*EXERCISE DIRECTIONS:* Search the records below for "target" and copy every line it turns up in.

─── INPUT MATERIAL ───

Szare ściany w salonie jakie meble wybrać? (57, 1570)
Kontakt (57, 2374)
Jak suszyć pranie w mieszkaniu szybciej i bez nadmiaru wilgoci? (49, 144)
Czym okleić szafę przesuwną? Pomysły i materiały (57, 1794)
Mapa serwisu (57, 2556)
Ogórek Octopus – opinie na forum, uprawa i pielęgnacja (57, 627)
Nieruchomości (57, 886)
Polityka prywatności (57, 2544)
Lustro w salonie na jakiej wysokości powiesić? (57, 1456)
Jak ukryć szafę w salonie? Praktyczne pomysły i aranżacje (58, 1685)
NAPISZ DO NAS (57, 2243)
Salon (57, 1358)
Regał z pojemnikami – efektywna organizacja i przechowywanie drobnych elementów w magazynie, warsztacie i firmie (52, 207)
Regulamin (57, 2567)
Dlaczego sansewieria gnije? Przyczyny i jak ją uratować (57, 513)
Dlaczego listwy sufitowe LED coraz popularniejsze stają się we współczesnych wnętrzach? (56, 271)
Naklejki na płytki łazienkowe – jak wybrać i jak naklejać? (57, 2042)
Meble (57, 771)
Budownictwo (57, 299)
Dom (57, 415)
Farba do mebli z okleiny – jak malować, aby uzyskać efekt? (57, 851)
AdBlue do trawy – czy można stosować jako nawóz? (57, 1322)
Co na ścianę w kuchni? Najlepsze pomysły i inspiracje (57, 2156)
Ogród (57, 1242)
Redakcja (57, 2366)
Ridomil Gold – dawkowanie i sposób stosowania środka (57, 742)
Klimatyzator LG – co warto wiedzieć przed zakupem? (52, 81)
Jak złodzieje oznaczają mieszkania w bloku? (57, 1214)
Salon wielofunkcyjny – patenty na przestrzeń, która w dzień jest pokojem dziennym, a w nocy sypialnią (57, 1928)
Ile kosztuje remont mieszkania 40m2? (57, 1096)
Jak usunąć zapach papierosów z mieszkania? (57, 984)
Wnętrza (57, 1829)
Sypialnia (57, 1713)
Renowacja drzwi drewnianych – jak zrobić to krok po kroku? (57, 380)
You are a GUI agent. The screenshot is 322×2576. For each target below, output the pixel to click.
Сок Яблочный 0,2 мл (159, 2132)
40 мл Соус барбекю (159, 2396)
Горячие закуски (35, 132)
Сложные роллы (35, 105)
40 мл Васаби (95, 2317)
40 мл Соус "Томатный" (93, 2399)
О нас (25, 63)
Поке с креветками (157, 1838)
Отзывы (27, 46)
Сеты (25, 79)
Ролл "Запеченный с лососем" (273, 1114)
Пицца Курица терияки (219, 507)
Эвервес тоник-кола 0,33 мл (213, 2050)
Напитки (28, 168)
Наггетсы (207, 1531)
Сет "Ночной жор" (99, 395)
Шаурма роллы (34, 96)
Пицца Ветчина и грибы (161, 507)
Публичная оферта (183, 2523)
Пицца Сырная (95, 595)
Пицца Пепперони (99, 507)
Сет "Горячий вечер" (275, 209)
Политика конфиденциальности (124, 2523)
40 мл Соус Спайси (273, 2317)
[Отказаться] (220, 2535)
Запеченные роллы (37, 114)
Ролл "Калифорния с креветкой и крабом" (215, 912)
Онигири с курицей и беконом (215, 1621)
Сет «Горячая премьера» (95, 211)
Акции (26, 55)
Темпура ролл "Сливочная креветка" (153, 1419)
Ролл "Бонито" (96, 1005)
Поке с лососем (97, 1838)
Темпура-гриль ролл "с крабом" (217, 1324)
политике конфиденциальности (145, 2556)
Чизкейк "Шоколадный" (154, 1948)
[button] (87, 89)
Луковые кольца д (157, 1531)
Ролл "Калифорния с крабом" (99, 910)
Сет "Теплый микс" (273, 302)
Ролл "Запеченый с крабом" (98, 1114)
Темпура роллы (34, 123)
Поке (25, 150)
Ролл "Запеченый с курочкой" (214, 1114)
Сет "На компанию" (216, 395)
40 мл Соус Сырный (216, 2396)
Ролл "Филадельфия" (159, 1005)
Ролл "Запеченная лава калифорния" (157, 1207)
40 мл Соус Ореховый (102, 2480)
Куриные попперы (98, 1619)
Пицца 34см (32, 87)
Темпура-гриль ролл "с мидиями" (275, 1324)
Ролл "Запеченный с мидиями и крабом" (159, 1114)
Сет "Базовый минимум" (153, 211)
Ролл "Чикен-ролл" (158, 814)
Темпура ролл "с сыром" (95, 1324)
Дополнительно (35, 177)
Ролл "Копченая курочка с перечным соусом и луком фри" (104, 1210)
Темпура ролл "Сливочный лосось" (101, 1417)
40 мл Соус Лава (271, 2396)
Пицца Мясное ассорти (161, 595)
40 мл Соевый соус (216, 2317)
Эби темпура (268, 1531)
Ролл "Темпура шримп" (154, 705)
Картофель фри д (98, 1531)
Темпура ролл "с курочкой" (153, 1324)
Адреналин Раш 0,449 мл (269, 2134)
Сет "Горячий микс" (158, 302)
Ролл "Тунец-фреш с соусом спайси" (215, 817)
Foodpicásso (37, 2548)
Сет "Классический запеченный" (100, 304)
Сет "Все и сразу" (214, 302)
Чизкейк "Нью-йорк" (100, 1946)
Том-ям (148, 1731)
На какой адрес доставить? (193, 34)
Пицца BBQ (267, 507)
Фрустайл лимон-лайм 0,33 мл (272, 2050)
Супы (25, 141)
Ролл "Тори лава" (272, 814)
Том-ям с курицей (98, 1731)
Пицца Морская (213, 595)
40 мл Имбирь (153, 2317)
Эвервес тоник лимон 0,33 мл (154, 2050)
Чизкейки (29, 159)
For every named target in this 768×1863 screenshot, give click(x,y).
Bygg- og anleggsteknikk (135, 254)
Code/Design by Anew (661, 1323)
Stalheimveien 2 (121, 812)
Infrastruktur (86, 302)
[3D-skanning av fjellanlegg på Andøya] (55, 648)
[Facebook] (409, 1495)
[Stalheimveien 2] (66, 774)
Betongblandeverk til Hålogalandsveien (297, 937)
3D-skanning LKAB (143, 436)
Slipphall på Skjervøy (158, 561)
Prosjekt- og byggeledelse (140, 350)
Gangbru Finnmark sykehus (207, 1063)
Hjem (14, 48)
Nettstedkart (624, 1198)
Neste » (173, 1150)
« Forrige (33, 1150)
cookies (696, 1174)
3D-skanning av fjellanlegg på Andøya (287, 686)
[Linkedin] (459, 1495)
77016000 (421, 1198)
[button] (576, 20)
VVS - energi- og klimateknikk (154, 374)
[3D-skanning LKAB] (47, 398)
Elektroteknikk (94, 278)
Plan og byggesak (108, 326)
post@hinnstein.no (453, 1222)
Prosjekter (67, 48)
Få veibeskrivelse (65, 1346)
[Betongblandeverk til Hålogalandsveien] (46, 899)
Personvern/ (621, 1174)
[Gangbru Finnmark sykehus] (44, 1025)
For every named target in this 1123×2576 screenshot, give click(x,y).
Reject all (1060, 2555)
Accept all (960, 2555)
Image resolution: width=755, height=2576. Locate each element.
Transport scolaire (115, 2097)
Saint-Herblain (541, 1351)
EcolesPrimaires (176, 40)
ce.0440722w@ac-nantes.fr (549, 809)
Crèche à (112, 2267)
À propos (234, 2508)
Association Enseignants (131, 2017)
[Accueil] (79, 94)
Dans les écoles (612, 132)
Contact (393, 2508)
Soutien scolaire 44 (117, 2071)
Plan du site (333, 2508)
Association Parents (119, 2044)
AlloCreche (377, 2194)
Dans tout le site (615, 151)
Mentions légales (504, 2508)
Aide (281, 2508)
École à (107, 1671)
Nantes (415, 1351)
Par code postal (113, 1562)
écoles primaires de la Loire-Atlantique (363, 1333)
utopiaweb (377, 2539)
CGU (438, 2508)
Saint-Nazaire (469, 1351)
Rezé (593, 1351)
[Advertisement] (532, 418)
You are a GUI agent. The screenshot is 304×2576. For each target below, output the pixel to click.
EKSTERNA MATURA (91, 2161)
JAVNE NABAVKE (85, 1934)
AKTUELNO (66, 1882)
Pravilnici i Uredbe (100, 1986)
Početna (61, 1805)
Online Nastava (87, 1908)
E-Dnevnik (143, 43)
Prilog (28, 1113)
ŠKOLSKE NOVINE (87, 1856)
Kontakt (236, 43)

───

*ANSWER TO THIS EXERCISE:*
You are a GUI agent. The screenshot is 322×2576. For each target below, output the pixel to click.
For every named target in this 768×1863 screenshot, give click(x,y).
For every named target in this 1123×2576 screenshot, give click(x,y).
You are a GUI agent. The screenshot is 304×2576. For each target below, output the pixel to click.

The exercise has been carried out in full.